Él movió la cabeza con obstinación.
– Hay una parte fundamental de la historia que todavía no sabes.
– Entonces te ruego que me la cuentes.
– Tus cartas.
Ella se quedó en silencio, como si lo que acababa de escuchar la hubiera dejado muda.
– ¿Mis cartas? -se limitó a repetir.
– Las cartas que escribiste a Richard.
Se hundió en el taburete y se quedó mirando fijamente al hombre que de amante esposo había pasado a convertirse de nuevo en un desconocido. Había sido tan repentino… Cuando había visto la foto, había tenido la sensación de que alguien hacía desaparecer de un tirón la alfombra bajo sus pies. En ese momento era como si el suelo hubiera desaparecido. ¿Cuándo tocaría fondo?
– ¿Las has leído? -preguntó en tono que indicaba claramente que aquél le parecía el crimen más nefando de los que había cometido hasta entonces.
– Me las enviaron a mí por equivocación cuando estaba convaleciente en el hospital -le habló de la caja de metal donde Richard le había preguntado si podía guardar las cartas-. Me mandaron todas mis cosas, entre ellas la caja. La abrí y leí las cartas de amor que le habías escrito a tu marido, lo reconozco -fue hasta la barra y cubrió las manos de Kyla con las suyas-. No espero que lo comprendas, pero te juro que creo que gracias a esas cartas estoy vivo. Cada una de las palabras que contenían me servían de cura, más que cualquier medicamento, que cualquier operación o que cualquier tratamiento. Gracias a ellas, recuperé las ganas de vivir, para poder conocer a la mujer que las había escrito. Las memoricé todas, puedo repetírtelas palabra por palabra. Las tengo grabadas en la memoria, mejor que el Padre Nuestro. Fueron…
– Por favor, guárdate el discurso para tu próxima víctima -retiró las manos de debajo de las de él-. No quiero oírlo. ¿Te parece que puedo volver a creer ni una sola palabra de lo que dices después de haberme engañado como lo has hecho?
– Yo no lo veía como un engaño, Kyla.
– ¿No? Las orquídeas, la casa… -se bajó del taburete y empezó a andar otra vez de un lado para otro-. Ahora lo entiendo, todo encaja. Parecía como si pudieras leerme el pensamiento, y lo que pasaba era que sabías tantas cosas de mí porque habías leído mis cartas.

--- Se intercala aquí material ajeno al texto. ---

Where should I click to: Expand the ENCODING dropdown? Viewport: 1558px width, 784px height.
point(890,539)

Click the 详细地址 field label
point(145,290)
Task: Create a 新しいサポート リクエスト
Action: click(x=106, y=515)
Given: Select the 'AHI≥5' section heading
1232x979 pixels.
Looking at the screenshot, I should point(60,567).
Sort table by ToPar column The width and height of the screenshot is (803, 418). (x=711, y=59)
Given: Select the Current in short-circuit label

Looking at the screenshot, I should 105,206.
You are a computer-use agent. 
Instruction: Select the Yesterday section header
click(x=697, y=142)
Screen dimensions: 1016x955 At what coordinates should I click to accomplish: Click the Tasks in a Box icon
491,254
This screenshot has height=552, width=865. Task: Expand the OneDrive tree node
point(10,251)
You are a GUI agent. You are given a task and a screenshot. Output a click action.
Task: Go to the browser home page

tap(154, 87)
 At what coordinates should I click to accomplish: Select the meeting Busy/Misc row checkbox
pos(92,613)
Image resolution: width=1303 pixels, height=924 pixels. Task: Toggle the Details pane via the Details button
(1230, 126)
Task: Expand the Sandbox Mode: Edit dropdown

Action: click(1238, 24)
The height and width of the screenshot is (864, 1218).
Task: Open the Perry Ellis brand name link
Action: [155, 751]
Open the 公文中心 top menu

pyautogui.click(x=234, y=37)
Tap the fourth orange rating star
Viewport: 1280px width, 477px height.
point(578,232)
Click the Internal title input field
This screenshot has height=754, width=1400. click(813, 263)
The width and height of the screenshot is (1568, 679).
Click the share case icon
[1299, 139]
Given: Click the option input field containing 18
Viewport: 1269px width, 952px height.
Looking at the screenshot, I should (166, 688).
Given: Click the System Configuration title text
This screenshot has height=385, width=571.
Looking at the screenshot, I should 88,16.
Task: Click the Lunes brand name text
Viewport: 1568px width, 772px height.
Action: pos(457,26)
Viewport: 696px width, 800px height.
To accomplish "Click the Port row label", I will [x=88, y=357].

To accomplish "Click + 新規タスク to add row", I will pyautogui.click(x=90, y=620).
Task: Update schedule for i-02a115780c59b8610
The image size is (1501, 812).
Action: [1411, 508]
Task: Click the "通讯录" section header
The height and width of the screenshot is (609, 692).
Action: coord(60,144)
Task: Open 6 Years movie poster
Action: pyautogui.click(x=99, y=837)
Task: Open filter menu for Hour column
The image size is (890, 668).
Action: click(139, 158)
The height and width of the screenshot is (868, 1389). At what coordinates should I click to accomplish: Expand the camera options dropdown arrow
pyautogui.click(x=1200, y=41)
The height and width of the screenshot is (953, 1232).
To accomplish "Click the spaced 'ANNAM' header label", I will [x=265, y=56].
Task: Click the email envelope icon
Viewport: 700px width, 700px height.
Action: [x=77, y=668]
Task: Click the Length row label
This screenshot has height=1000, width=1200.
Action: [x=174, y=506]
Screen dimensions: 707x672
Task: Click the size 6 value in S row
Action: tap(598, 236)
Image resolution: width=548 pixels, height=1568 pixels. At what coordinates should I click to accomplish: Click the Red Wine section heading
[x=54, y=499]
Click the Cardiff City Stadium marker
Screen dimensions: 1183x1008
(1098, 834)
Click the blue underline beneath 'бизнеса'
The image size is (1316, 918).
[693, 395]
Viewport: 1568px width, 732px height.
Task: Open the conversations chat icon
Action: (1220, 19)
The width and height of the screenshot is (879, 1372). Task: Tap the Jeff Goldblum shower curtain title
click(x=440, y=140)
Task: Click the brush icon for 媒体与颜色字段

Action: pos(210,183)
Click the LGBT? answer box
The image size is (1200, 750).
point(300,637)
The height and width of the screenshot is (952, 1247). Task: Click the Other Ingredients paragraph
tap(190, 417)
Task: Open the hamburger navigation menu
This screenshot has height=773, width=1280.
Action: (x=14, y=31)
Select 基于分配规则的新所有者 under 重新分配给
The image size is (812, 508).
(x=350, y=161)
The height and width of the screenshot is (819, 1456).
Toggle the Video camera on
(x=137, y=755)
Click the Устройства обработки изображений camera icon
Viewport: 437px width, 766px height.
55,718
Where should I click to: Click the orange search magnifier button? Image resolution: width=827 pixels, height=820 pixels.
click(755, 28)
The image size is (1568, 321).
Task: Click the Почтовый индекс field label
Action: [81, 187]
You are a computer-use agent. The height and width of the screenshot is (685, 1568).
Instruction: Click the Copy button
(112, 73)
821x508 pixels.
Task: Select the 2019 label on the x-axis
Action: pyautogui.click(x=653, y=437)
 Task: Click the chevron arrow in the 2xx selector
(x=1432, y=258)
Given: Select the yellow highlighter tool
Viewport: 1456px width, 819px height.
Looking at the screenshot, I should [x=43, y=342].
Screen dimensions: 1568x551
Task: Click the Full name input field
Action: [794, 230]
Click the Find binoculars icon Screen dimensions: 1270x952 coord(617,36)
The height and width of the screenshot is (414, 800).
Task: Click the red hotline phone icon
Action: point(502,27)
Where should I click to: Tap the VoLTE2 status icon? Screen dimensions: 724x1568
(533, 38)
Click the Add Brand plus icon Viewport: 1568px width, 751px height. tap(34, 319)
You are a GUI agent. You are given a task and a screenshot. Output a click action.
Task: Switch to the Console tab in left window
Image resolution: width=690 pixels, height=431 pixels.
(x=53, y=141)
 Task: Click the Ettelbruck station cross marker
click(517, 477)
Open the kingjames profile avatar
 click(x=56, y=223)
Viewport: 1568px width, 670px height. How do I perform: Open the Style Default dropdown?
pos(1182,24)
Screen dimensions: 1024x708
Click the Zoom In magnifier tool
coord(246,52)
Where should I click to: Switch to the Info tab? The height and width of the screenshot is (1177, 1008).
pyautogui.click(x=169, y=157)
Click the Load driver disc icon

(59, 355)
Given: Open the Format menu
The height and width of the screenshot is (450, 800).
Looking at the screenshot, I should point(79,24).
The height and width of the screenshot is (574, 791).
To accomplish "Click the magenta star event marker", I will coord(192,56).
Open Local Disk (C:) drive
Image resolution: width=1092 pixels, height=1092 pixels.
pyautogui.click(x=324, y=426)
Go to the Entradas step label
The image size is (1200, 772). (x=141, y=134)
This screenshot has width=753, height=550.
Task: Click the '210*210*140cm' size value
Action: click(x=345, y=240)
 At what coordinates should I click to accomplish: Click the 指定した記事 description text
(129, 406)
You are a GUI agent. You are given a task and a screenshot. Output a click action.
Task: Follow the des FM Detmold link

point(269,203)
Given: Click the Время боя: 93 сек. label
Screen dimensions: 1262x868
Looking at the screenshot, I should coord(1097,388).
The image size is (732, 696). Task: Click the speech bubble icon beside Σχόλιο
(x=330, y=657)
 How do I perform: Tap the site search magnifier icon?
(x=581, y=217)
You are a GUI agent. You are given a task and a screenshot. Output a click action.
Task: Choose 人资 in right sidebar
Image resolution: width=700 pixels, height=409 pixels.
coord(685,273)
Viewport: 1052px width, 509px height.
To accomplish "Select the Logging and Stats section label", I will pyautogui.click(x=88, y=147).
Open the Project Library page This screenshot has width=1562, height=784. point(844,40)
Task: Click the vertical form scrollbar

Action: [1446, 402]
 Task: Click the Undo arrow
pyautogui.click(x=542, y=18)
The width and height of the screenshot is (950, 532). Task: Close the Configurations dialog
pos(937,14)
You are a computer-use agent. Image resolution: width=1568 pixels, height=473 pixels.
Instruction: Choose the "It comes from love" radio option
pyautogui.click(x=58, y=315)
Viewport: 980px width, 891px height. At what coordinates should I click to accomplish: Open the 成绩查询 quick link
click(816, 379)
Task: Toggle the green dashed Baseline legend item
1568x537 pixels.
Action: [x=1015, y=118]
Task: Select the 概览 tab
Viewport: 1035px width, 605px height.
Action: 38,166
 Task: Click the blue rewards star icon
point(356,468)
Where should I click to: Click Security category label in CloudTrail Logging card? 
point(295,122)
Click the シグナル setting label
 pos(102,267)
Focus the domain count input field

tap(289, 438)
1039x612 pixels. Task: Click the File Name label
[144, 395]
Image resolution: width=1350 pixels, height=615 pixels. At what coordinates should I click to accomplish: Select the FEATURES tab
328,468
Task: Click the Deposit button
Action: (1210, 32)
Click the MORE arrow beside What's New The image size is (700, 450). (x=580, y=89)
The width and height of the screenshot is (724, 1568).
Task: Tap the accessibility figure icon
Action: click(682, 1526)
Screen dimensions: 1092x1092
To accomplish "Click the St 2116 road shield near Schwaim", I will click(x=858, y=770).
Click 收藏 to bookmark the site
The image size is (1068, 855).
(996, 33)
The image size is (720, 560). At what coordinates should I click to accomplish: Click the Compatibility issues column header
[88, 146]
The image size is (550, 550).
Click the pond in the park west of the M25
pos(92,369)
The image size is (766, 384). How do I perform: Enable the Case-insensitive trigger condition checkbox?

– Y respondía a lo que decían.
– No me extraña que te haya resultado tan fácil manipularme.
– Te daba lo que estaba en mi mano darte.
– Me invitabas a salir, te hacías el encantador con mis padres y… -de repente, se puso alerta. Entrecerró sus ojos marrones y lo miró airadamente-. ¡Mis padres! Te las arreglaste para que cambiaran la calificación urbanística del barrio justo en el momento oportuno, ¿no?
Trevor cubrió con tres pasos el espacio que los separaba y le puso las manos encima de los hombros.